Pakistani rescue workers struggled on Wednesday to reach villagers, some stranded in trees, after a cyclone hit the coast, while in India, snakes and scorpions hampered efforts to help storm victims.
PAKISTAN STORM
A family repair their storm-damaged home in the village of Mubarak, 34 miles west of Karachi, Pakistan, on Tuesday.Farid Khan / AP
/ Source: Reuters

Pakistani rescue workers struggled on Wednesday to reach villagers, some stranded in trees, after a cyclone hit the coast, while in India, snakes and scorpions hampered efforts to help storm victims.

Early rainy season storms in South Asia have killed nearly 400 people since late last week and more bad weather for at least parts of the region was on the way, weather officials said. More than 250,000 people in the southwestern Pakistani province of Baluchistan were affected by a cyclone that hit on Tuesday, killing at least 17 people, a disaster management official said.

"The situation is out of our hands, it's out of control. The entire town has been inundated and people have taken refuge in tall buildings and trees," Rauf Rind, the mayor of the town of Kach, told Reuters by telephone.

The Kach district, near the Iranian border, was also in danger from an overflowing dam.
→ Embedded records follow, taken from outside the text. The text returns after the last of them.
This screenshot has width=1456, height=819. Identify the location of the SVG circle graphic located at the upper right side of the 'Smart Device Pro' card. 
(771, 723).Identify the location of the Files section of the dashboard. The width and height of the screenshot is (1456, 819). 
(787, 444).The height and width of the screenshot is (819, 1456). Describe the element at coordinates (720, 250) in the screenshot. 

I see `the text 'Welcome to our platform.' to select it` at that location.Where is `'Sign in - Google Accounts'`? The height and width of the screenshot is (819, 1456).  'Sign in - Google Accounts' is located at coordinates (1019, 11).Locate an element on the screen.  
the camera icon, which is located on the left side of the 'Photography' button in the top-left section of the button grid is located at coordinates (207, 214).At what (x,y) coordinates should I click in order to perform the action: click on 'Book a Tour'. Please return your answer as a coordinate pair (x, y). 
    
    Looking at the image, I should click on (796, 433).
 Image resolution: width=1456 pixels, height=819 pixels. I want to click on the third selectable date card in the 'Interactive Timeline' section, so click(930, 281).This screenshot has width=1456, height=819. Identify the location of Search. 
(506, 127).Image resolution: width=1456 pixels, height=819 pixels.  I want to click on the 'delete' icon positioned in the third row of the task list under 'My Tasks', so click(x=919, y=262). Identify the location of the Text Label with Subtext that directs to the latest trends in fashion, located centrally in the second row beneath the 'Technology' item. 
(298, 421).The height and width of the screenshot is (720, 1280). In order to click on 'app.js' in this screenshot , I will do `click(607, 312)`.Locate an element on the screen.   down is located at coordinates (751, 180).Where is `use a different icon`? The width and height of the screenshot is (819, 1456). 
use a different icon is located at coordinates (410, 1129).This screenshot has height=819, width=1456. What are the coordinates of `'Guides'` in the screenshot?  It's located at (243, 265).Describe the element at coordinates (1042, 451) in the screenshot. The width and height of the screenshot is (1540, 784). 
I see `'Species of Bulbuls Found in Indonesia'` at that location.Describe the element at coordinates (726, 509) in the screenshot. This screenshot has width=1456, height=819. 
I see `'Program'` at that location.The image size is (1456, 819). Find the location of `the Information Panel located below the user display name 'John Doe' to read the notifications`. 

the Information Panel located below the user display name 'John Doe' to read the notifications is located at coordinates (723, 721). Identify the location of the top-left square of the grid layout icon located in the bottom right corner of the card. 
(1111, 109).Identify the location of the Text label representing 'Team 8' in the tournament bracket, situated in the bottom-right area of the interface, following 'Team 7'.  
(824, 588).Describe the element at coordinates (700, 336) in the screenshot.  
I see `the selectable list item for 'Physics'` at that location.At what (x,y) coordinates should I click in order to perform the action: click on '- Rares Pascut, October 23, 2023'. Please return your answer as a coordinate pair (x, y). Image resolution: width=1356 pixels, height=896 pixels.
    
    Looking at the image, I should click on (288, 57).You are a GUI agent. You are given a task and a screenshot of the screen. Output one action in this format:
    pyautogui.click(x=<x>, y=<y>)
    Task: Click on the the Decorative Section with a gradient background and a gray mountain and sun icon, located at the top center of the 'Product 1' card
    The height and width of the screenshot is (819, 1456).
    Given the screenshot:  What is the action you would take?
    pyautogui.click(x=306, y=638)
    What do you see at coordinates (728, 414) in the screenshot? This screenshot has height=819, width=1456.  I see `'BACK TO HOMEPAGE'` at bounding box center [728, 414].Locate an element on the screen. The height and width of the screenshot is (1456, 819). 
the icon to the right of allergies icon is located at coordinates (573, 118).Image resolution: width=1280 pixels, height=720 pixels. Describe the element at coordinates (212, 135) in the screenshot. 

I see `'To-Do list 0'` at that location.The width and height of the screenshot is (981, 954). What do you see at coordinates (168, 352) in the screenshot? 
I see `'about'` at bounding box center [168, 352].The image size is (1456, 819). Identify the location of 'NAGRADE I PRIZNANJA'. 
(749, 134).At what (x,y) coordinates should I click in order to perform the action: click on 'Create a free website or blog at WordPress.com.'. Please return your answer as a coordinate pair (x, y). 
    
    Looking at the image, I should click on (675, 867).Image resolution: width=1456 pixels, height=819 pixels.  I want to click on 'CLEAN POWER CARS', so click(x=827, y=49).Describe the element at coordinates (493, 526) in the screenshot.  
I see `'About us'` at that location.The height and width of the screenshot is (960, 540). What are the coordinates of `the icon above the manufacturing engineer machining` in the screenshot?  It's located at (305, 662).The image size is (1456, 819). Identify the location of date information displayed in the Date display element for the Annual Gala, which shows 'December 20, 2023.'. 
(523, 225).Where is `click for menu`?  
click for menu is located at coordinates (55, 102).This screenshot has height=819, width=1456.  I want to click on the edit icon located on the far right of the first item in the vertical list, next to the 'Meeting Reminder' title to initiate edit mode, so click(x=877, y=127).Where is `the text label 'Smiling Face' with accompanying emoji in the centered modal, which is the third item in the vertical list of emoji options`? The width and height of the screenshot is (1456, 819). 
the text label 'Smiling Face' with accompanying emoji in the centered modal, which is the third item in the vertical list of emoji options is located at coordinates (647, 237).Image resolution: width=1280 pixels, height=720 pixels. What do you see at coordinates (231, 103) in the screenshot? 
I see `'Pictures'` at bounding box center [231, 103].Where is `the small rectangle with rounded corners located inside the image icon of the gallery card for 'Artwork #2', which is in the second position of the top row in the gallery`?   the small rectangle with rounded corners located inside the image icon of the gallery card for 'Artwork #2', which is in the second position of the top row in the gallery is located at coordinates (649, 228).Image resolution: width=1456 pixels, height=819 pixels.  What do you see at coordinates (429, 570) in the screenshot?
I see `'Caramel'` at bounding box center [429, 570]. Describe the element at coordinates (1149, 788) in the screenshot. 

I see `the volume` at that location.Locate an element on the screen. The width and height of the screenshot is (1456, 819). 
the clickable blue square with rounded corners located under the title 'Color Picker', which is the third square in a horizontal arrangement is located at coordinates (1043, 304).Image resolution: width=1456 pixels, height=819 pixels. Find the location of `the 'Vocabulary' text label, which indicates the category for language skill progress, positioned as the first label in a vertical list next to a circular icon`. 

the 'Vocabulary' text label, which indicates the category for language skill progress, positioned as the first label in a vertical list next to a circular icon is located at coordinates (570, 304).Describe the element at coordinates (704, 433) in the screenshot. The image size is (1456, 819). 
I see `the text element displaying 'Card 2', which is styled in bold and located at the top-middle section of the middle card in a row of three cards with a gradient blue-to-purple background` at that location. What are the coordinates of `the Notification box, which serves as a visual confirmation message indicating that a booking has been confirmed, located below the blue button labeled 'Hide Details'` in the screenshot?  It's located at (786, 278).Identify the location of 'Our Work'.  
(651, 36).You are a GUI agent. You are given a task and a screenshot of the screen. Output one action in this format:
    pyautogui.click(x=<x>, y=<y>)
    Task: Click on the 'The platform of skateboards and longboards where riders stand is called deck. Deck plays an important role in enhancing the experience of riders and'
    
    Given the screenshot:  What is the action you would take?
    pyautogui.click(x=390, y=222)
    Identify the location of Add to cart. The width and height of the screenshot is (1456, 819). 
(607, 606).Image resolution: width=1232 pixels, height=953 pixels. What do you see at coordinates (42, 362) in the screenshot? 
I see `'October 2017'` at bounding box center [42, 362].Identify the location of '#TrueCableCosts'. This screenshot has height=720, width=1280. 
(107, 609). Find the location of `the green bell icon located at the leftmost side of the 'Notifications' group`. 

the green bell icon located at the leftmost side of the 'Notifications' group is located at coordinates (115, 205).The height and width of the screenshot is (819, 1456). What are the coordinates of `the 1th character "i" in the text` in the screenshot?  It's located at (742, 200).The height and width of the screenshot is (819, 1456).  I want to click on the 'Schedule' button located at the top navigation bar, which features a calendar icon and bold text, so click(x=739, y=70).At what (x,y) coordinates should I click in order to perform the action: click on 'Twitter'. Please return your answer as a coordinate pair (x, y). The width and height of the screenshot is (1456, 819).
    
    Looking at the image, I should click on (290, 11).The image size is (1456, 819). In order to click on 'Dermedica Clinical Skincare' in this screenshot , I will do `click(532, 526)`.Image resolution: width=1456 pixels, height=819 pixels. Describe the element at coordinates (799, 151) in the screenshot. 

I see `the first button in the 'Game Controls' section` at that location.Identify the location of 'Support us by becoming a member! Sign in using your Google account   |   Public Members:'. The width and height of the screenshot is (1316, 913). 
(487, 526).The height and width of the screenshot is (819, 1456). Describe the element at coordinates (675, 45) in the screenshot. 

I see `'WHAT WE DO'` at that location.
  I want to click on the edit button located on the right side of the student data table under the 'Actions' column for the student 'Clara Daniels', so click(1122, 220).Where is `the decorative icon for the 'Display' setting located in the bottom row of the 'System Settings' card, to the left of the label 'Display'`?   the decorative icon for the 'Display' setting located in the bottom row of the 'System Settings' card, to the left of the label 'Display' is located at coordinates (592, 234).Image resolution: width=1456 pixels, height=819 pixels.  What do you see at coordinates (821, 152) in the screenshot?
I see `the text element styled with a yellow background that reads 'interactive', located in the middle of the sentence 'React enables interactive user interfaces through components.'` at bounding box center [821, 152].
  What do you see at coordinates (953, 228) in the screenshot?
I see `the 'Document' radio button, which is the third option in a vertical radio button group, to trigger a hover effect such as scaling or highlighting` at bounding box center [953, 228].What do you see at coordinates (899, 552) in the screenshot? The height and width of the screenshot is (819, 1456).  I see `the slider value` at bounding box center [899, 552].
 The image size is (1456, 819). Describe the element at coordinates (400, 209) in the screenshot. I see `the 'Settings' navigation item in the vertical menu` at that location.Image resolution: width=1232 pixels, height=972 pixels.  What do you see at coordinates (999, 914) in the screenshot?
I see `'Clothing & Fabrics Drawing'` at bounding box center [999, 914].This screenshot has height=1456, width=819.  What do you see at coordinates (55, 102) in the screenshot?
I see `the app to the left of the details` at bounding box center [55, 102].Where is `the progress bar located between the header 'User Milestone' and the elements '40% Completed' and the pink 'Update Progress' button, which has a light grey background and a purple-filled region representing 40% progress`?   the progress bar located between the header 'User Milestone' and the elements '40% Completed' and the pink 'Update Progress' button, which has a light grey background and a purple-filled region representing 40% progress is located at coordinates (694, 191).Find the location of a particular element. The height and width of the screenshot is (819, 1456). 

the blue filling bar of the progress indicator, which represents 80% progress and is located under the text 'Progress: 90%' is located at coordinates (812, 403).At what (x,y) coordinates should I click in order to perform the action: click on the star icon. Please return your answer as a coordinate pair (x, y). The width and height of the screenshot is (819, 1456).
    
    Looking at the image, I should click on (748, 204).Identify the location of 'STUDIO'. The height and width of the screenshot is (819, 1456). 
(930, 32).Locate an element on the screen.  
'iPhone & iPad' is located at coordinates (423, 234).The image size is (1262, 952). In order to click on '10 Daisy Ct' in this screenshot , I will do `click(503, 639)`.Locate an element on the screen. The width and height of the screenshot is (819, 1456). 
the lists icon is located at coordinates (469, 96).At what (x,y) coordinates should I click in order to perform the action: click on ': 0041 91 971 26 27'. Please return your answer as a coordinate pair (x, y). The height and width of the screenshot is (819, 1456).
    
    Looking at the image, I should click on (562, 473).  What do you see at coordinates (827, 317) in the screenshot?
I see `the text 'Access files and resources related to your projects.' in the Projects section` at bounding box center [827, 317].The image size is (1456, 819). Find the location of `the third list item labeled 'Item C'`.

The water level at the Mirani dam had reached a critical point and was rising, and about 10,000 people were in danger, officials said.

Stretches of road and several bridges along the coast have been swept away while communications with worst-hit areas are patchy and much of the coast is without power. Many mud houses had collapsed, officials said.

The head of a provincial disaster management authority, Khuda Bakhsh Baluch, cited estimates of more than 250,000 people affected. Three districts had been inundated and tens of thousands of people were stranded, he said.

'Cut off from the world'
"The three districts are totally cut off from the world. At the moment, they're not getting any relief goods because even helicopters can't fly due to bad weather," Baluch said.

Scattered rain was expected until Thursday.

Tropical cyclone Yemyin hit Baluchistan three days after another storm struck Karachi, Pakistan's biggest city, killing about 230 people, many when fierce wind brought down slum houses.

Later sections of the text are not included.